---- Reading passage

Multi-station laser cutting equipment

Technical Field

The utility model relates to the technical field of laser processing equipment, in particular to multi-station laser cutting equipment.

Background

In production, construction and daily life, a plurality of tubular or strip-shaped workpieces with a certain length are required; for cutting a tubular workpiece or a strip-shaped workpiece, radial cutting is generally performed on the tubular workpiece or the strip-shaped workpiece at a certain length position.

The laser cutting equipment uses laser instead of the traditional mechanical cutter, can cut and process the metal and rubber-plastic workpieces, has the advantages of high operation precision, high operation speed, smooth cut, low processing cost, low waste output and the like, and the mechanical part of the laser cutter is not contacted with the workpieces, so that scratches can not be caused on the surfaces of the workpieces in the operation process.

However, the laser cutting device in the prior art generally has only a single working station, and is obviously inefficient when cutting a batch of tubular workpieces or strip-shaped workpieces, and requires frequent feeding and reloading actions by a worker.

In view of the above, how to provide a laser cutting apparatus that can accommodate batch cutting operations of tubular workpieces or strip-shaped workpieces is a problem to be solved.

Disclosure of Invention

The utility model aims to provide multi-station laser cutting equipment which can adapt to batch cutting operation of tubular workpieces or strip workpieces.

In order to achieve the above purpose, the present utility model provides the following technical solutions: a multi-station laser cutting device comprises a frame; a plurality of laser cutting operation stations for performing laser cutting operation on the workpiece are arranged on the frame.

--------
---- Dataset section

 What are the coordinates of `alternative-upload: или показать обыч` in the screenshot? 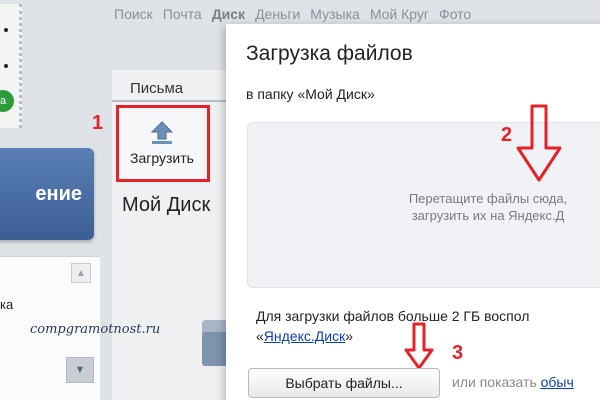 It's located at (513, 382).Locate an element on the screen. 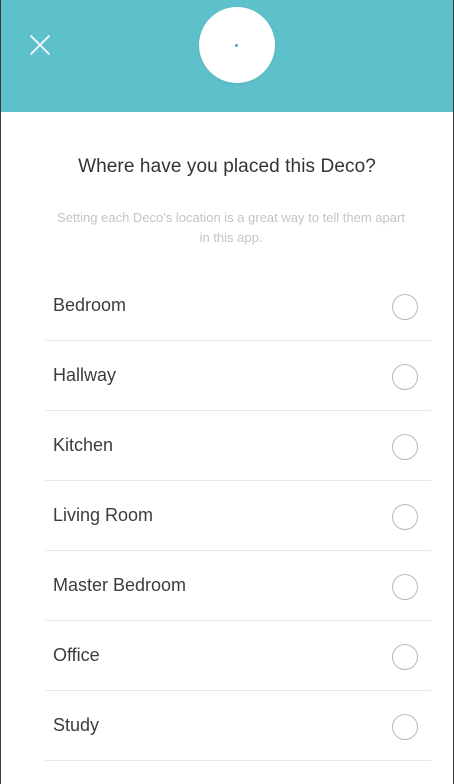  location-option: Hallway is located at coordinates (238, 376).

--------

### Work task A
In the laser cutting passage, condense the paragraph beginning "The laser cutting equipment uses laser" into a short bulleted list that keeps its main facts.
### Work task B
Repeat word for word the part of the laser cutting passage starting with "However, the laser" and going on through "to be solved.".

### Expected output A
- Uses a laser in place of a traditional mechanical cutter
- Can cut and process metal and rubber-plastic workpieces
- Offers high precision, high speed, a smooth cut, low processing cost, and low waste
- Its mechanical part does not touch the workpieces, so their surfaces are not scratched

### Expected output B
However, the laser cutting device in the prior art generally has only a single working station, and is obviously inefficient when cutting a batch of tubular workpieces or strip-shaped workpieces, and requires frequent feeding and reloading actions by a worker.

In view of the above, how to provide a laser cutting apparatus that can accommodate batch cutting operations of tubular workpieces or strip-shaped workpieces is a problem to be solved.